I am doing a lot of reading, but then I always do a lot of reading. Which reminds me I have to get Patricia Briggs’s latest vampire tale. And read the Dope.

You can’t actually do it for a couple of weeks, but Saturday, April 4th, the website Literature & Latte (publishers of Scrivener) are hosting their next “Novel in a Day.”

It’s a bit hard to explain, but the organizer roughs out a plot line, divides it into chapters, and mails each one to a writer. The info packet includes the basic setup, the names etc. of the lead characters, and such. You also are told where the previous chapter leads off, and the situation you must have your lead character in at the end of your chapter.

For example, if the chosen genre this time was a crime novel (they’ve done this for eight or so years now, and the genres have been different each time) you might be told a bit about police detective John Brown, his partner Cassie Delaney, and that they were just sent out on a domestic violence call … and that at the end of your chapter they see criminals escaping from a bank.

You also don’t know where in the book your chapter comes. Is this the start of the book, with Brown and Delaney just starting out on an ordinary work day? Or is this just one incident along the plot? Or maybe it’s the very end, and the whole story was about efforts to foil that bank robbery and they’ve failed? Who knows? It’s up to you … and it isn’t.

The assignments go out, the writers have 24 hours to write their chapter and email it back to the organizer, who uses the magic of Scrivener to compile it into the final book. Or make that books: the last time I participated there were three complete books produced!

You don’t actually have to use Scrivener to write it (though you can get a beta of it for free), you can use any other wp that suits you, and simply send your text as some normal format.

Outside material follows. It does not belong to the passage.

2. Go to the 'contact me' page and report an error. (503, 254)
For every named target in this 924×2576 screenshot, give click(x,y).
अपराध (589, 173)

Anyway, it’s a lot of fun, and writing and reading the result should kill a quarantine day very nicely.

We all have to do our part to make it through this.

I plugged the Xbox back in.

I’ve put together a list of a dozen smaller mountains around Colorado Springs to climb. Eventually, I’ll take another crack at Pike’s Peak, once I can see there’s not so much snow on it.

Outside of the few hours those take up (shit’s hard, especially after your third summit of the day), it’s all the video games. I have a ridiculous number that have never been started. Hopefully I can focus on a few of those instead of rerunning Subnautica, Deus Ex, or Portal.